When we left our jobs to go travelling round the world at the end of the twentieth century our cat, Loopy, was looked after by a friend in London.  So, suffering withdrawal symptoms, we were always happy to encounter cats along the way.  Particularly memorable are the evening spent playing with Thumper, the resident hostel cat with extra toes in National Park, New Zealand.  And a campsite in Parque Nacional Los Alerces, Argentina, where we had to compete for the favours of two cats with a young brother and sister on a camping trip with their parents.  Milk and ham helped win the day!  They even kept Greg company in the tent when he had a bad back and couldn’t go on a hike with Helen.  Almost made up for not seeing woodpeckers and an armadillo.  And then there was the mad kitten chasing sugar cubes round the Auberge Le Maillet near the Cirque de Troumouse in the French Pyrenees.

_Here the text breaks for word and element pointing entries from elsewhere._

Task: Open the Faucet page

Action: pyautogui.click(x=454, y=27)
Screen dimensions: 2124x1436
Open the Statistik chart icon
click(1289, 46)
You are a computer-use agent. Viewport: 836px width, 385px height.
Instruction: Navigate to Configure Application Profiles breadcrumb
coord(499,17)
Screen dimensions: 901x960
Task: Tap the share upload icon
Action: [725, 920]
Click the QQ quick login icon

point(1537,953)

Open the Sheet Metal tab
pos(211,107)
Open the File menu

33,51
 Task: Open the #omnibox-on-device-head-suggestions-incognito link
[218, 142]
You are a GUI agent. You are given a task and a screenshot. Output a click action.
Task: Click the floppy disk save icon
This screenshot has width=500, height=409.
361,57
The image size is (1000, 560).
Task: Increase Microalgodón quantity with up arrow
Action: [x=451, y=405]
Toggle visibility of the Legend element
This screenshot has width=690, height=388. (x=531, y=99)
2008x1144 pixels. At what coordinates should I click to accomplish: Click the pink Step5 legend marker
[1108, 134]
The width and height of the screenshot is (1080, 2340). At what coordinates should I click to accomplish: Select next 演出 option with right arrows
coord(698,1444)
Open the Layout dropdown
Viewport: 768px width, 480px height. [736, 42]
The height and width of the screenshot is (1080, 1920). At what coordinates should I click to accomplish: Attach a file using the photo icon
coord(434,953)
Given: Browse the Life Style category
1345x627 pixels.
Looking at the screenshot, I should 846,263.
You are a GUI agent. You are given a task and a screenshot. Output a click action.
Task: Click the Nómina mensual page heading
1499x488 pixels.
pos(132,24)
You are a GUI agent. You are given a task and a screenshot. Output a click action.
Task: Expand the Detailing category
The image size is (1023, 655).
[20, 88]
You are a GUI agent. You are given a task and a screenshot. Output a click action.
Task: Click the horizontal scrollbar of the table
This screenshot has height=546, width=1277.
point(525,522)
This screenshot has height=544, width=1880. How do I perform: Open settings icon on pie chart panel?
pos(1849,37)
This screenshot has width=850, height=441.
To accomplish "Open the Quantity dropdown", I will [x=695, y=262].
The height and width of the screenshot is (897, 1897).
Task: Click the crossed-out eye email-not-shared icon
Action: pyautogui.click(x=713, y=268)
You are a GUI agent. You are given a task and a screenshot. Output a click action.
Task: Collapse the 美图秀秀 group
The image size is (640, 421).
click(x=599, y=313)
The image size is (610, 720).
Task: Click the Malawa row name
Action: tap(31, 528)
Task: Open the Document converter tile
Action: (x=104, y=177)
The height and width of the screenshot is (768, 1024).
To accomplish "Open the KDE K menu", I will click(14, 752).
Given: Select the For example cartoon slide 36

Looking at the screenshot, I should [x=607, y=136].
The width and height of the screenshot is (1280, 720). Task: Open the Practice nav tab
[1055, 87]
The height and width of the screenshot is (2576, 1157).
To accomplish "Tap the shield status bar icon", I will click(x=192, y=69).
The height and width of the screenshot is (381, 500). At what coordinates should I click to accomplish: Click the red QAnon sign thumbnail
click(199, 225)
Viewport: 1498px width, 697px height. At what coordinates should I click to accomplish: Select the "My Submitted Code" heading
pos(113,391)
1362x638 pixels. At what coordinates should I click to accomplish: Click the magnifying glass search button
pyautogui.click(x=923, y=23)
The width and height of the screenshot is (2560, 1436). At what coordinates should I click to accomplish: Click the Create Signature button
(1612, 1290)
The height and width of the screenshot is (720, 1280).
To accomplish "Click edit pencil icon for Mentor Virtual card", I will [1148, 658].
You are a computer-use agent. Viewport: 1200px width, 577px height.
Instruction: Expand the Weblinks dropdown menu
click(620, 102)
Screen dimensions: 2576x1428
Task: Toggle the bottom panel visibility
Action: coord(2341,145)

More recently on a trekking trip in the Pyrenees we met Salsa, the cat at the Refuge de Venasque,  a beautiful spot high up in the mountains close to the border between France and Spain.  Her playthings were a long dead mouse that she tossed around to make it seem like it was alive and our sleeping bags.  We forgave her, of course!  And later on during the same trip, having crossed over into Andorra, we upped our cat tally coming across a “Top Cat” and his posse lounging about on a car in the sunshine.

So it was inevitable that Saddle Mountain Hostel would have to have a cat.  As luck would have it we have two black cats, Penne and Righi, who were already in residence when we moved in.  They are adapting well to their new humans, living with us in the flat above the hostel.  Their daily routine seems to consist of sleeping, hunting and the occasional helping paw around the garden!  And we are enjoying having them around too, especially now we can tell them apart.